In conclusion, “To his Coy Mistress” is about a man trying to seduce a woman but once failed, he loses all nerve and temper and becomes angry and mad at this woman. The tone is varied in this poem from becoming a positive tone ascending to a negative tone.
The second poem that I shall explain is called “The Message”, it was written in the early seventeenth century. The poem talks about an argument with a man (which is the voice) and his/her partner. The poem is not just the voice shouting at his/her partner, it is both of the couple arguing. The poem rhymes each two lines:
“To mee,
on thee”.
Also it rhymes on the second paragraph:
“To make jestings,
Of protestings”
But the third line of every paragraph stops the rhyming. So this gives away that the voice is losing control:
“….on thee,
….such ill”
The third line stops the rhyming, but then after that line, the rhyming carries on. The halting of the rhyming stops on the third line of each paragraph. Also in the poem, the last line of each paragraph is a command from the voice to his/her partner:
“ Fit for no good sight, keep them still” ,
“Keepe it, for ‘tis none of mine” ,
“Or prove as false as thou art now.”
This is another reason that there are two people arguing, by the voice giving commands to another person. We get the idea that the voice is angry with his/her partner because he/she believes that his partner has had an affair behind the voice’s back.
“And false passions,”
The voice lies in the poem by saying that he loves her anyway although he doesn’t:
“Long have dwelt on thee:”
As the poem goes along, the voice starts to get angrier, rising throughout the poem. At the beginning of the poem, he was just angry; but from that he wants his/her partner to suffer with his anger rising:
“Yet send me back my hearts and eyes,
that I may know, and see thy lies,
And may laugh and joy, when thou
Art in anguish
And dost languish
For some one
That will none.”
This is meaning that he wants his partner to feel the pain that he felt when he found out about her having an affair. He wants her to suffer the way he did.
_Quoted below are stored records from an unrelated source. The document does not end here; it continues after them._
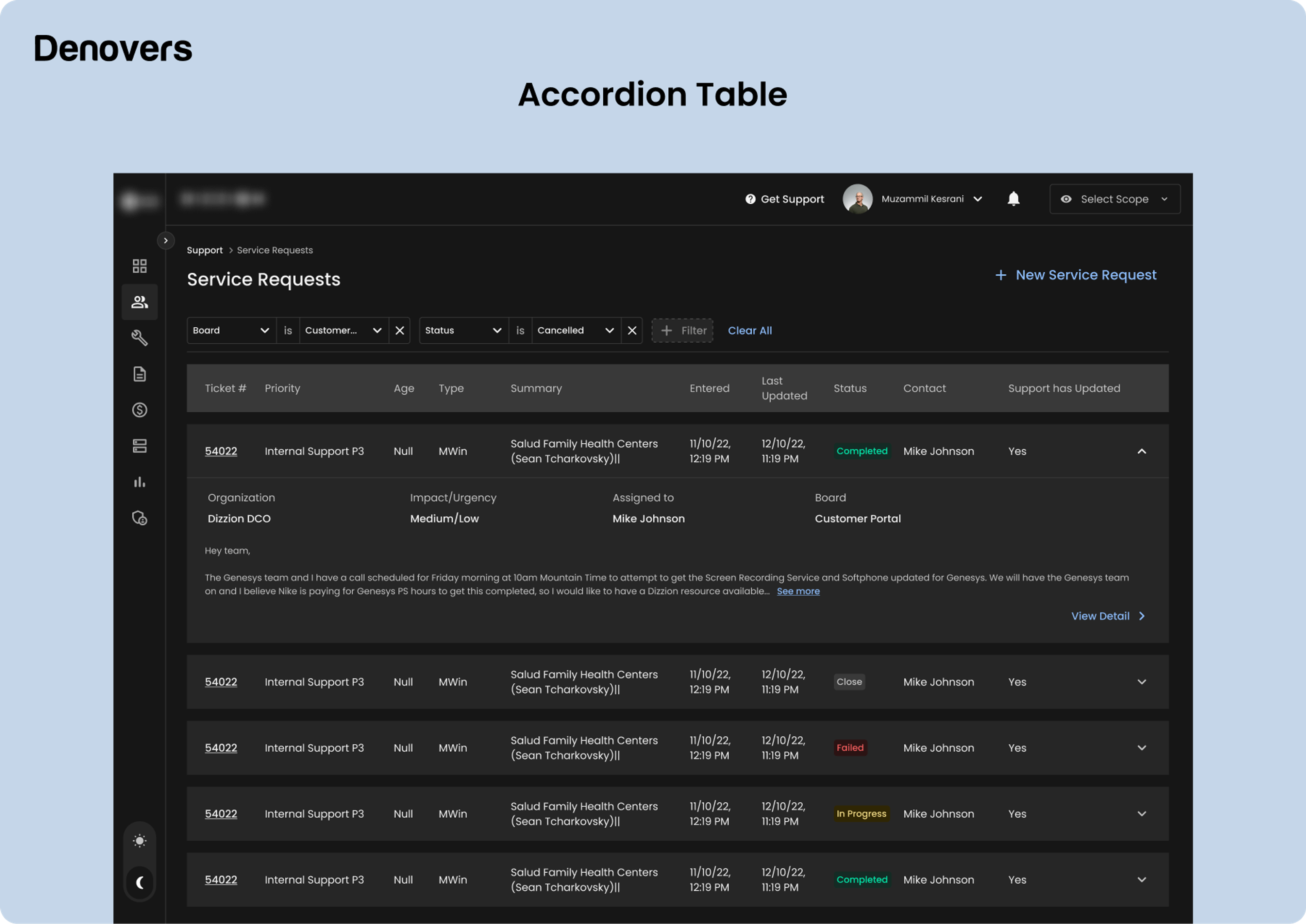Open the server storage icon in sidebar
This screenshot has width=1306, height=924.
pos(139,446)
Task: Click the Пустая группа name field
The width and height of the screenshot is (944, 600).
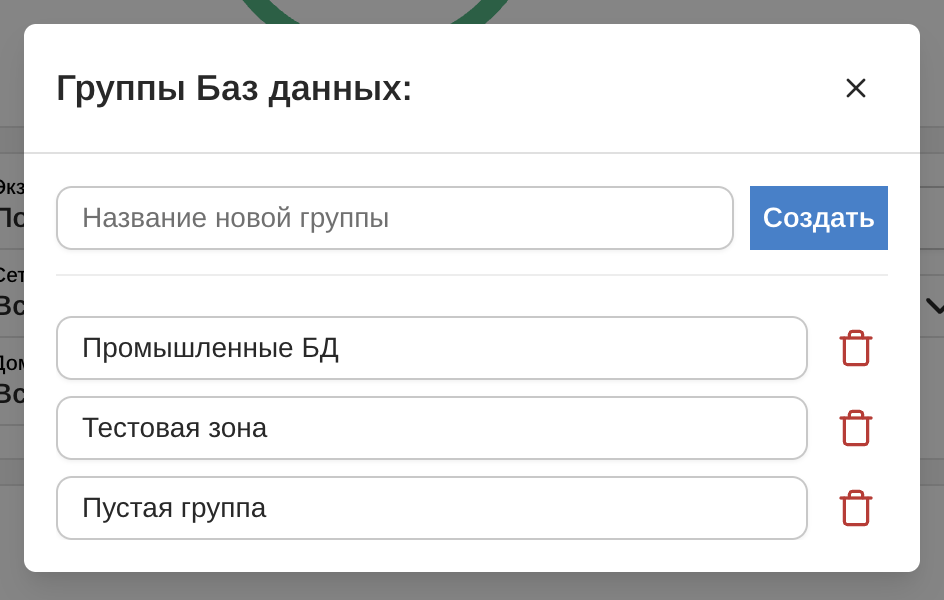Action: [431, 508]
The voice gives a negative tone of voice throughout the poem, this is what mainly stands out in the poem.
In conclusion, the poem is about a negative and heart-broke man who wants revenge on his partner.
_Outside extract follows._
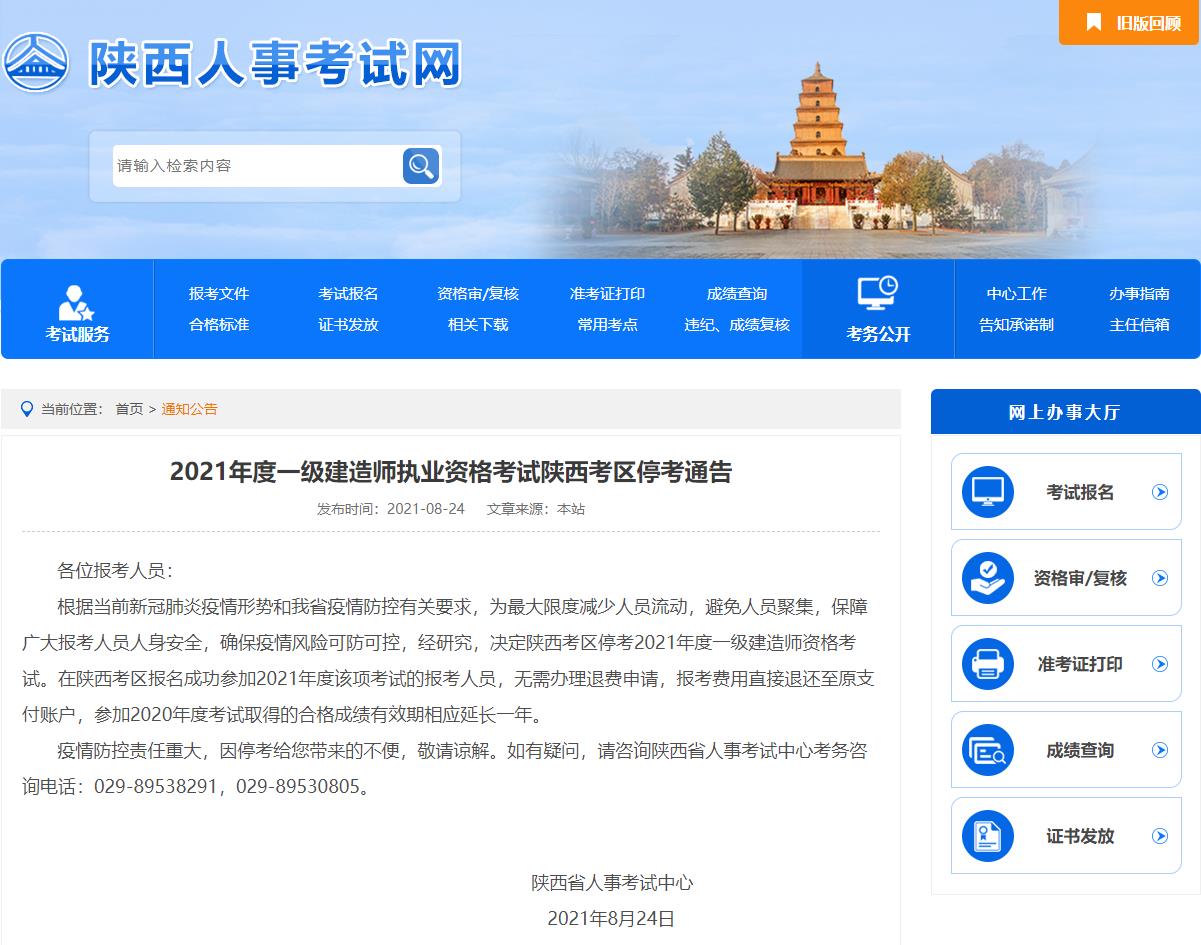
Task: Go to 办事指南 in the navigation menu
Action: (1139, 294)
The third poem I shall be explaining is the poem “Remember”, which was written by Christina G. Rossetti. It was written early nineteenth century, or Victorian times. It is a sonnet, which is a poem, which contains 14 lines containing 10 syllables; all rhyming with the next line, but the rhyming in this poem is alike to the last poem; “The Message” because the rhyming is halted again. Showing that the poem is short shows that it is much shorter than the other two poems. Although this sonnet is short, it does contain an exceedingly amount information of love.
The halted rhyming is alike to “The Message”, because it has two rhyming pairs, then a non-rhyming line halts it:
“Gone away,
silent land
in the hand
turning stay.”
But then if looking at the first line and last line in this quotation, it shows that it rhymes every halted line with the next halted line. The pattern of the poem is like this quotation throughout the poem until the last six lines. But in the sonnet, line 9 rhymes with line 13 rather than line 12 (line 12 is which what line 9 should rhyme with in the sonnets rhyming scheme):
Line 9,
“Yet if you should forget me for a while”
Line 13,
“Better by far you should forget and smile”.
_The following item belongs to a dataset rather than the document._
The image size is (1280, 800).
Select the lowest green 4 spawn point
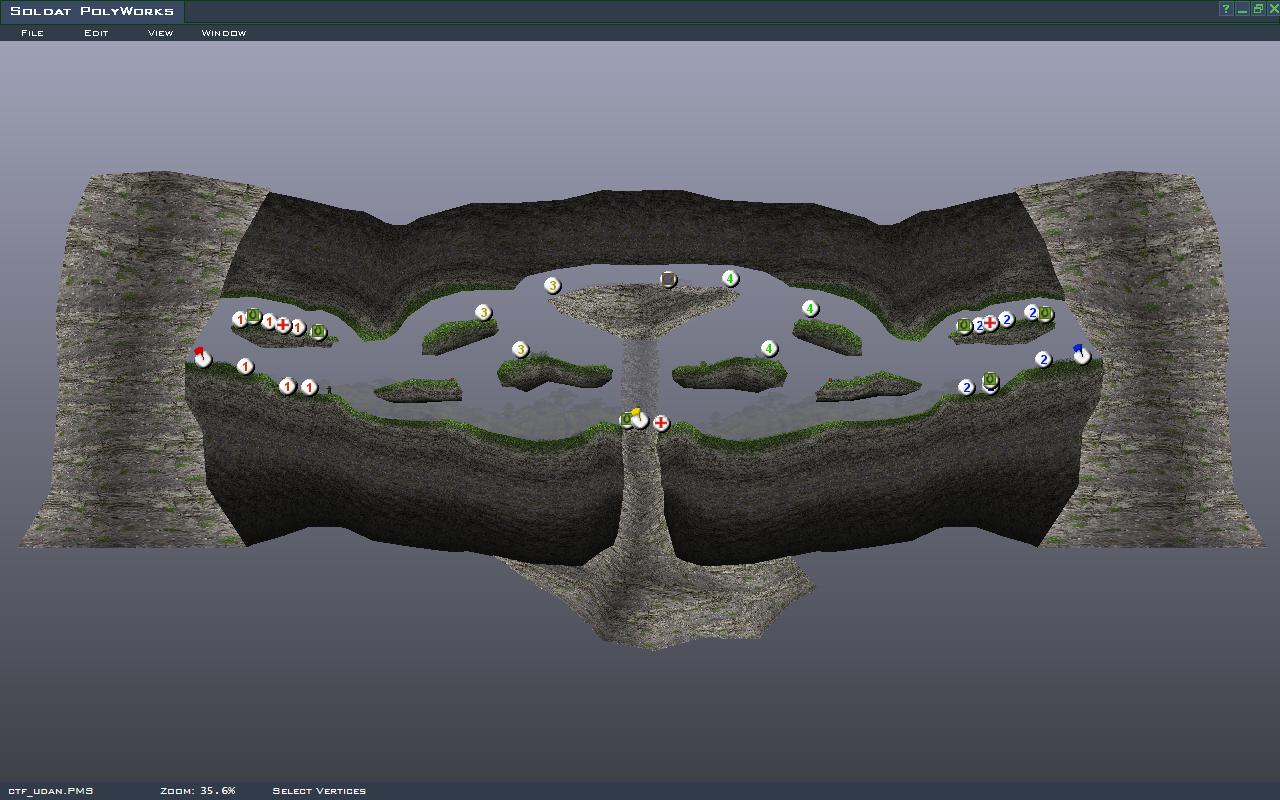click(x=768, y=348)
Also, line 12 rhymes with the ending line (line 14):
Line 12,
“A vestige of the thoughts that once I had”
Line 14,
“Than that you should remember me and be sad”.
These lines are showing that there are halted lines in the sonnet, but these rhyme with other halted lines giving halted rhyming pairs/couplets.
The sonnet begins with the voice telling her partner that she has death aside her giving an image of death:
“Remember me when I am gone,
Gone far away into the silent land”
It says the silent land, which is meaning to what she is when she is dead, which is silent, she will be silent for eternity. The voice then starts how it shall be without her in her lover’s life.
“When you can no more hold me by the hand.”
It is talking about loss of her physically. This image is carried on throughout the poem, it carries on talking about death but not actually saying the word ‘death’. Death is the main theme of this sonnet. The words that the voice says through the sonnet give a lot of feeling and emotion to them.
“ Only remember me”
and,
“For if the darkness and corruption leave,
A vestige of the thoughts that once I had.”
Throughout the poem, it mentions the words ‘Remember me’, this is to keep on reminding the reader that this sonnet is about death, and is also a reminder of the love that the voice and her lover had. It is also to mean that she does not want her partner to remember her in her negative ways, the voice wants her partner to remember her the way she was, not the way she wasn’t. The tone of this sonnet is made interesting by the rhyming scheme. The voice says the word ‘yet’, this is meaning that she has said what she wanted to say but there is something else, which has to be said.
The voice tries to tell her partner to carry on with life, and remember her with sadness.
“Than that you should remember me and be sad.”
This is what the sonnet finishes on, this last line saying to always remember and have sad emotion with that memory. The voice is honest with this line although she wishes for herself to not be away from her partner.
In conclusion, the poem “Remember”, is about death, and how heart breaking it can be to not be with a loved one. Also there is emotion and feeling in most of the lines in this sonnet.
In comparison, all three poems do have some similarities, but they also have some non-similarities.
The poems are all the same by having a voice, all of the three poems have a voice, but these voices are different. Reasons for this are because “To his Coy Mistress” has a voice, which changes throughout the poem, e.g. it starts with a persuading voice to try and seduce a woman, but it turns into an insulting voice insulting this woman because she has rejected him.
The poem “Remember has different point of view of a dying woman asking for her partner to remember her, not at all like “To his Coy Mistress”. The poem “Remember” is about couple in love but one dies and leaves her lover to be alone and unhappy.
The poem “The Message”, is about love but in a negative way, as in it was love, But now this love is no more.
“The Message” is about a man upset and furious with his wife betraying him as if she is laughing at him behind his back. All three poems have a different voice and meaning to the word ‘love’.
The similarity in all three poems is that they all show imagery to express their love to another person, or to their partner. They express their love in a negative or positive way but they still express it. “To his Coy Mistress” and “Remember” are poems, which express their love in a positive way; but “The Message” expresses its love in a negative way.
All of the three poems have a similarity of having rhyming pairs. These give passion and emotion to their words to give better imagery of the subject.
The differences between the poems are that all three poems are set differently, “Remember” is just one paragraph which is how a sonnet is, “The Message” is set in two paragraphs, and “To his Coy Mistress” is set in three paragraphs which contains more lines than the other two poems.
The tone of each poem is different, the tone in the poem “Remember” changes as if the tone was a paragraph. The tone of the poem “To his Coy Mistress” changes from a positive tone, to a negative tone”, which makes the tone to be varied. Also the tone in the poem “The Message” starts off with a negative tone, but then rises into a fiercer and more negative tone. The poem “To his Coy Mistress” has rhyming pairs but do not have a halting line unlike to the poems “Remember” and “The Message”. Also the structure of this poem has three sections/paragraphs. Whilst reading through these paragraphs, rage and anger starts to ascend, “To his Coy Mistress” has similar tone to an extract from the novel “The Colonel”, which begins with a calm and tranquil tone, to an angry and horrific tone at the end of the extract.
All three poems have similarities but also have some non-similarities.